Provided data:
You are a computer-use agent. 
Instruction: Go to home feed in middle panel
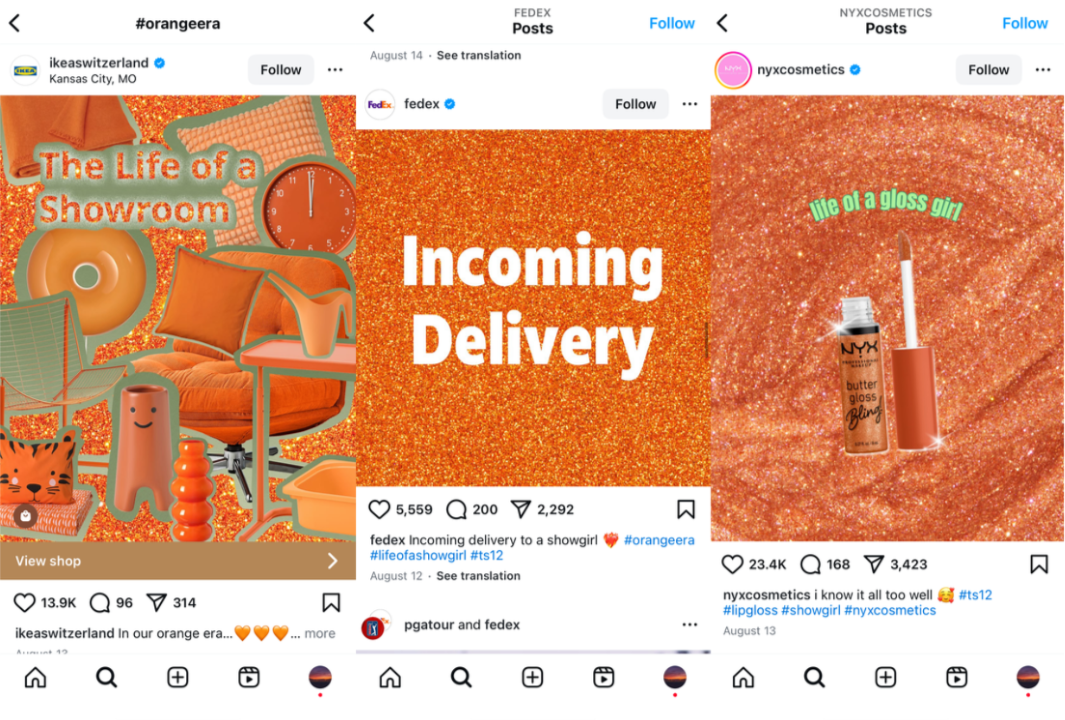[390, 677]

* * *

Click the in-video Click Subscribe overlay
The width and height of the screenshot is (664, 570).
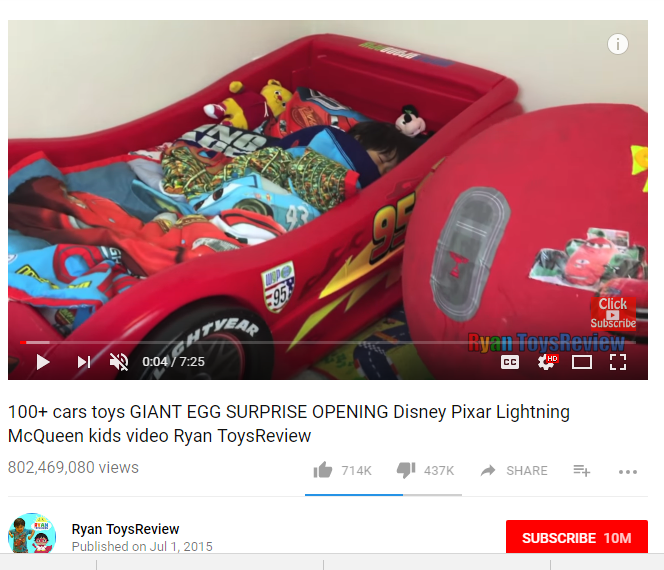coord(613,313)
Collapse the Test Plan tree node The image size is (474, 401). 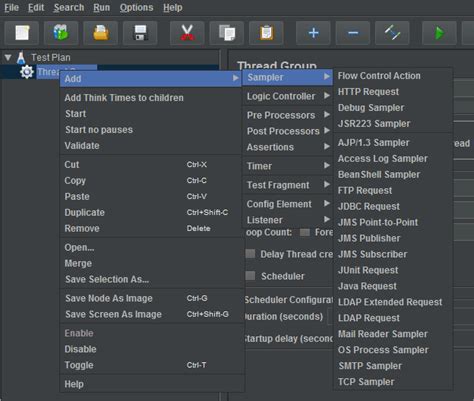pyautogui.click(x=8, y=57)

Given task: Count the lines above that contain the string "screenshot", matching case exactly. Give only the number.

Exercise solution: 1